Amid the COVID-19 pandemic Pope Francis says it might be time for some sort of universal basic income.
"This may be the time to consider a universal basic wage" to "acknowledge and dignify the noble, essential tasks" and to "achieve the ideal ... of no worker without rights," Pope Francis said in a letter to the World Meeting of Popular Movements, an organization representing global grassroots organizations, published on Sunday via the Vatican.
The Pope acknowledged that for many workers, the COVID-19 pandemic lockdowns are making it difficult, if not impossible, for people to earn money.
"Many of you live from day to day, without any type of legal guarantee to protect you," Pope Francis says in the letter. "Street vendors, recyclers, carnies, small farmers, construction workers, dressmakers, the different kinds of caregivers: you who are informal, working on your own or in the grassroots economy, you have no steady income to get you through this hard time ... and the lockdowns are becoming unbearable."

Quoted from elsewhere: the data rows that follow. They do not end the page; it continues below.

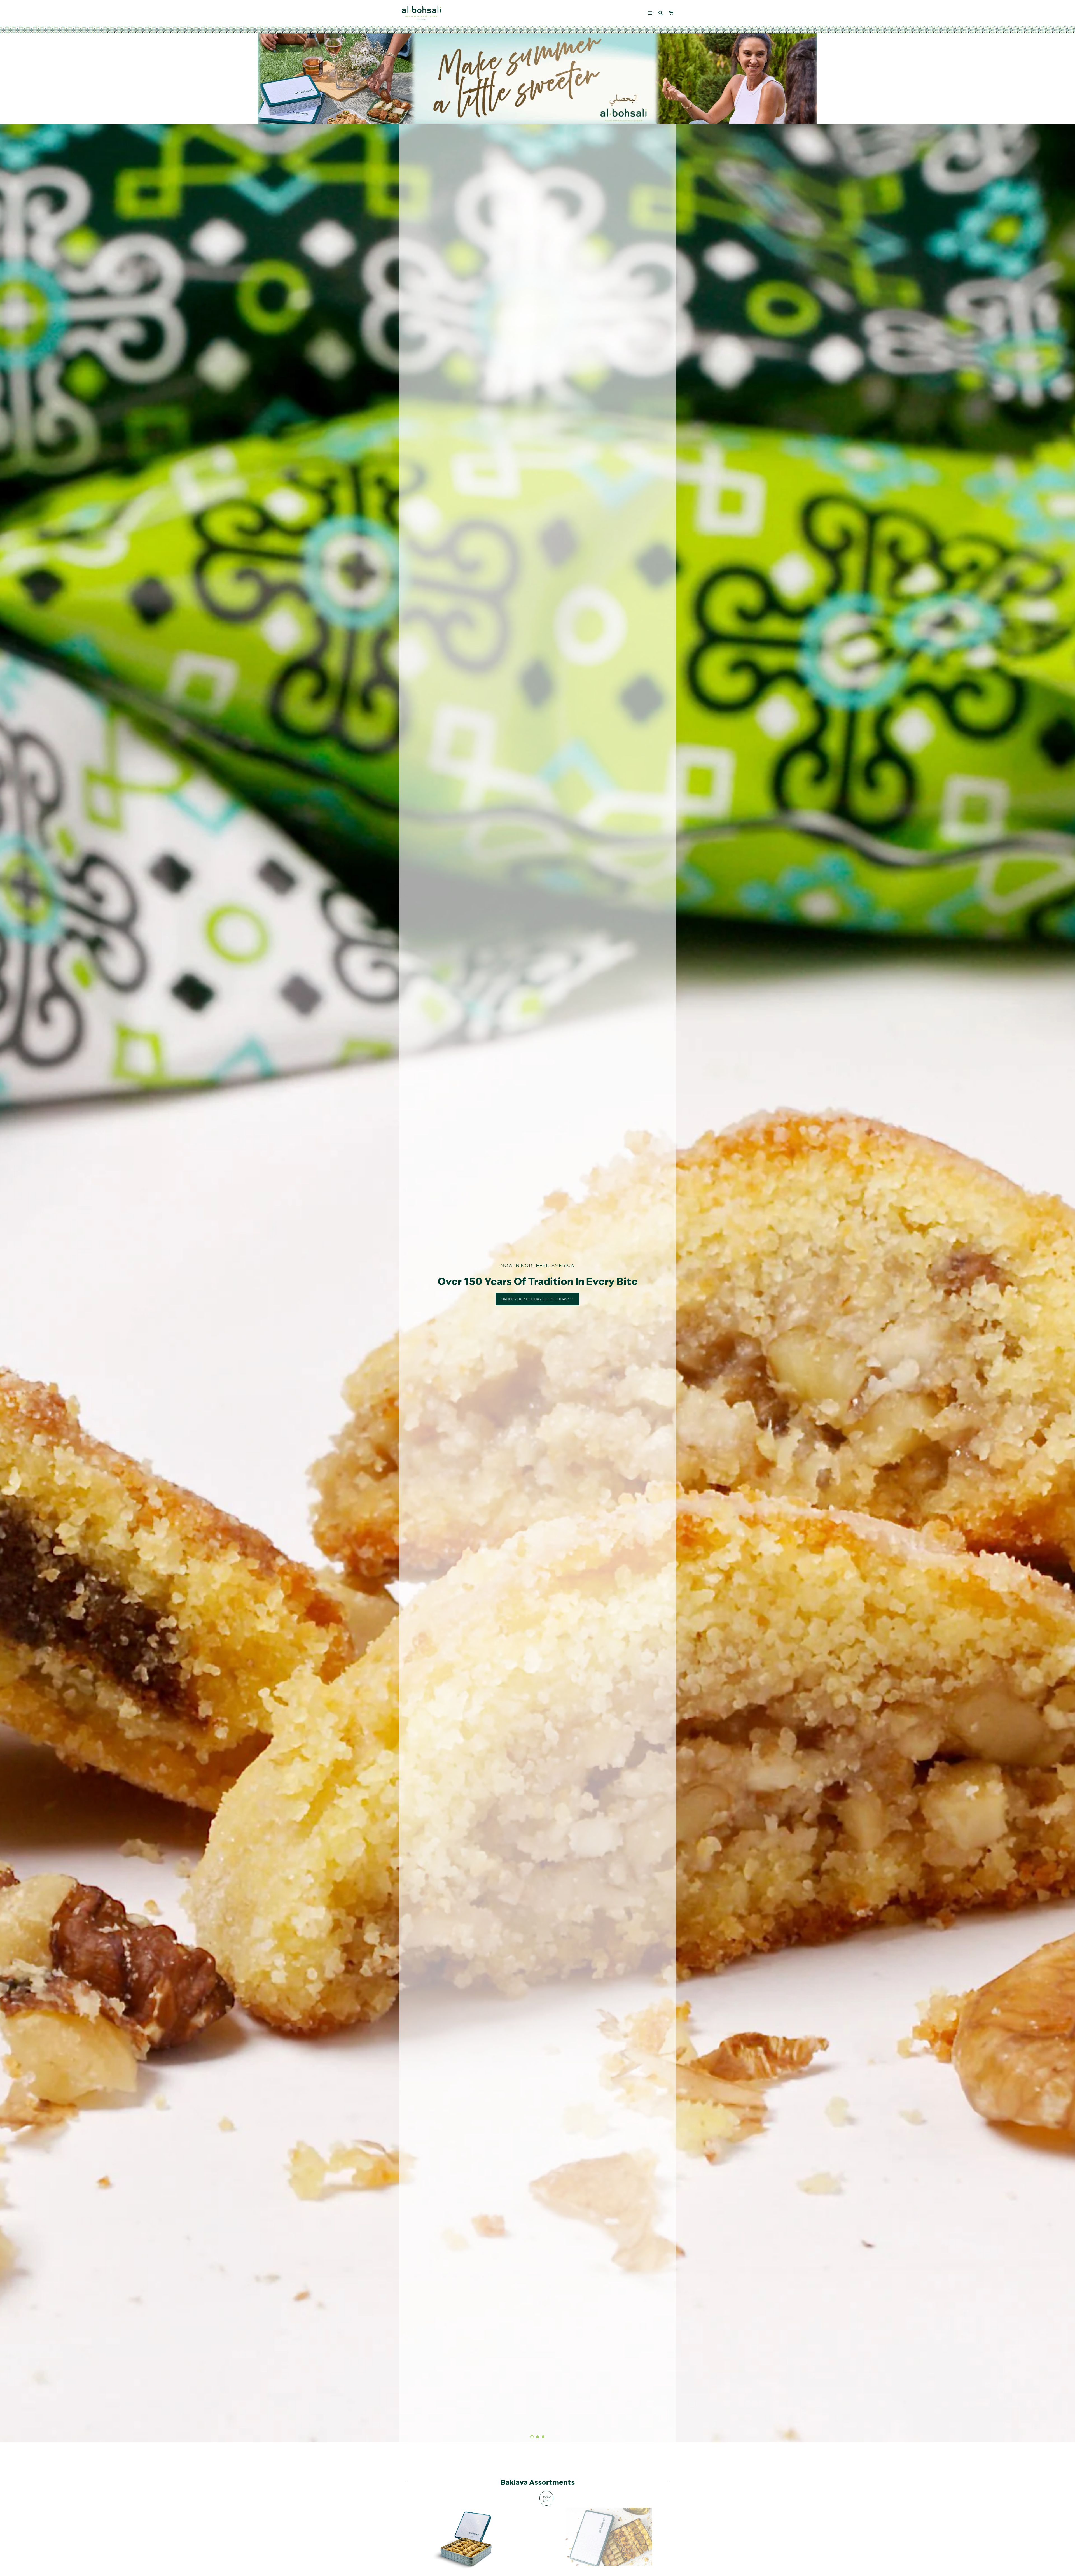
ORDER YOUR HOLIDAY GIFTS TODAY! (535, 1299)
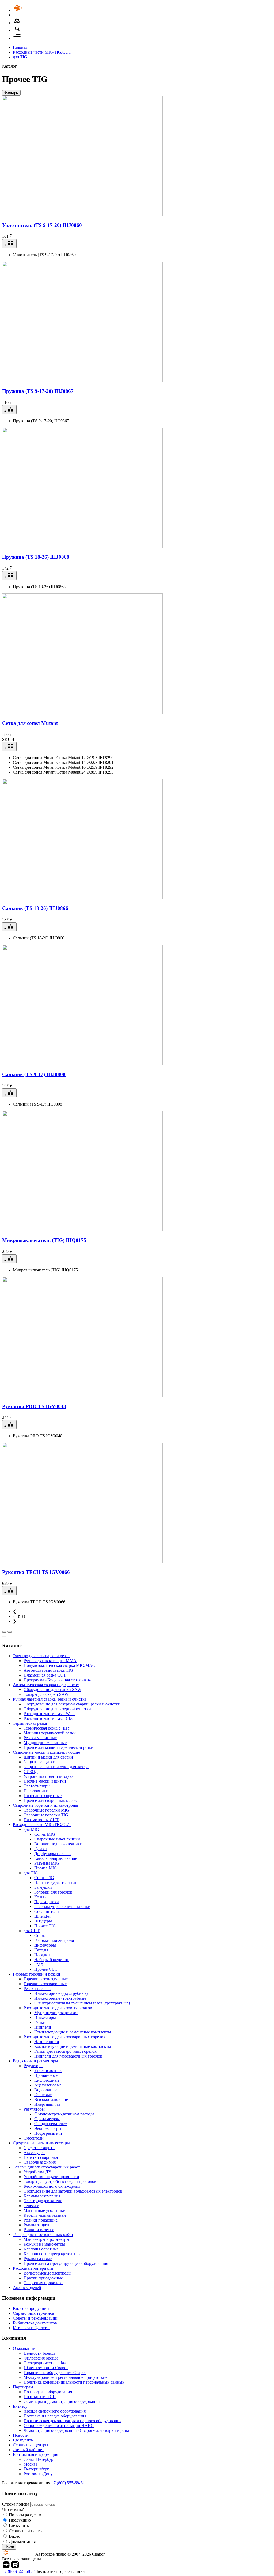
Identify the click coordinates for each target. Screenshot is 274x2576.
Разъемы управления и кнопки (62, 1906)
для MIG (31, 1829)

"The ills that afflict everyone hit you twice as hard," Pope Francis said to global laborers.
Talk of a universal basic income (UBI), or regular cash payments with minimal or no requirements for receiving the money, has been brought to the forefront as social distancing and economic concerns have put millions of people out of work.
In the U.S. alone 6.6 million Americans filed for first-time unemployment claims for the week ending April 4, the Labor Department reported Thursday. And according to the government's monthly jobs report, the U.S. lost 10% of its workforce in three weeks.
In response to the COVID-19 pandemic, several countries are giving residents seemingly free money: The first stimulus relief checks (for as much as $1200) in the United States went out this weekend; Canada has implemented a $1,439.80 ($2,000 CAD)-per month aid package, which Canadians can receive for up to four months; and Spain's minister for economic affairs has said the country is working to implement a kind of universal basic income payment too, to name a few.
UBI proponent Andrew Yang, who helped take the idea of free cash payments mainstream during his run for the Democratic nomination for U.S. president, called the Pope's mention of a universal payment "game-changing" in a tweet on Sunday.
Still, some say while limited-run cash payments to individuals may make sense in this time of crisis, the idea of a universal basic income is still unrealistic in normal times because it's too expensive.
"It's entirely possible that the [U.S. government's] emergency cash payments ... might increase interest in Yang's [UBI] proposal, but there is little reason to think that they'll bring it any closer to being implemented," John McCormack, Washington D.C. correspondent at the conservative National Review magazine and a fellow at its National Review Institute, wrote in March.
But "It remains unlikely to ever happen for the same reason it was always unlikely to happen: A nation already drowning in red ink simply can't afford to almost double its annual budget permanently," he said.
Beyond UBI, Pope Francis also said the coronavirus pandemic could serve to dislodge humans' focus on money.
"I hope that this time of danger will free us from operating on automatic pilot, shake our sleepy consciences and allow a humanist and ecological conversion that puts an end to the idolatry of money and places human life and dignity at the centre," Pope Francis writes.
"Our civilization — so competitive, so individualistic, with its frenetic rhythms of production and consumption, its extravagant luxuries, its disproportionate profits for just a few — needs to downshift, take stock, and renew itself."